What we unexpectedly had trouble with, though, was our fulltext Lucene index. Weighing in at a massive 55 GB, and only expected to get bigger, we were duly impressed at our development environment’s ability to process the index with no hiccups, in addition to consistently speedy search times. When I moved it to AIX, however, something went amiss. We started receiving this exception, which the stack trace revealed was coming from Lucene’s index reading code:

java.io.IOException: Unknown format version:-16056063

We confirmed with MD5 hashes that the files were identical in both environments, and we confirmed that the Lucene libraries were all correct. That left us with some obscure platform difference we had to track down.
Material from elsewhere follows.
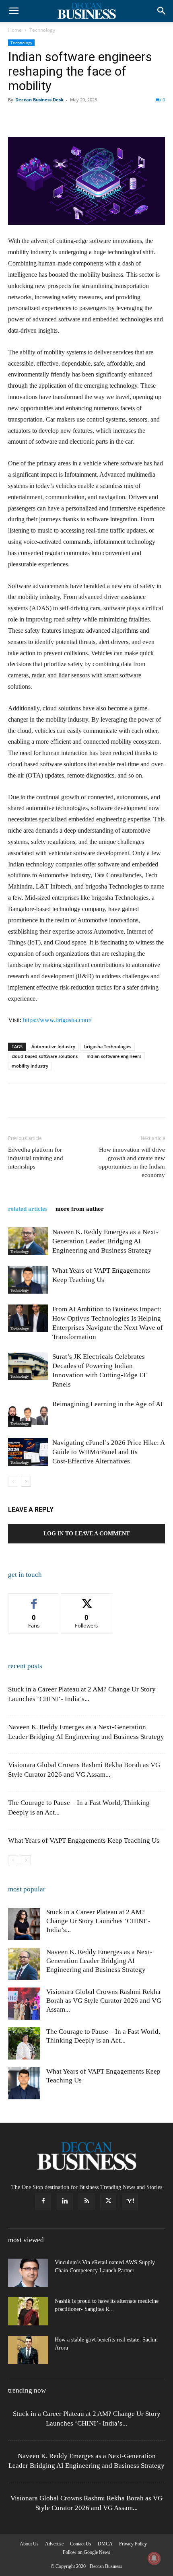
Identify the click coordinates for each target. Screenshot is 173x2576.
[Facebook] (16, 118)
Using a smaller test index, we were able to confirm that Lucene was able to successfully open an index on AIX, confirming Lucene’s own touted endian agnosticism. We also lifted file write size ulimits on certain users to confirm that that limit didn’t unintentionally affect the ability to read files as well.

Finally, we discovered through some documentation (of all places!) that 32-bit IBM programs are limited to file reads of no more than ~2 GB - that magic 2^31 - 1 limit - and our Java virtual machine was only 32-bit! Simply upgrading to the 64-bit JVM solved the problem.

We hadn’t thought of this because we were using a 32-bit JVM in development, with no problems, but the crucial difference is that it was the Sun JVM. We later installed the 32-bit IBM JVM onto a development environment and confirmed that it cannot open our index file there, either. Notably, however, it provided a much more useful error message:

java.io.IOException: Value too large for defined data type at java.io.RandomAccessFile.length(Native Method) at org.apache.lucene.store.FSIndexInput.(FSDirectory.java:440)

Rather than throwing an IOException from the java.io code, the IBM JVM on AIX simply returned bogus data. This caused Lucene’s index reader to throw an exception because, coincidentally, the number it was trying to read at that magic signed integer limit was expected to be a file version number. It was expecting to see -1, but instead got -16056063.

And so everything seems to running swimmingly now. The moral of the story is: Beware of big files on 32-bit machines.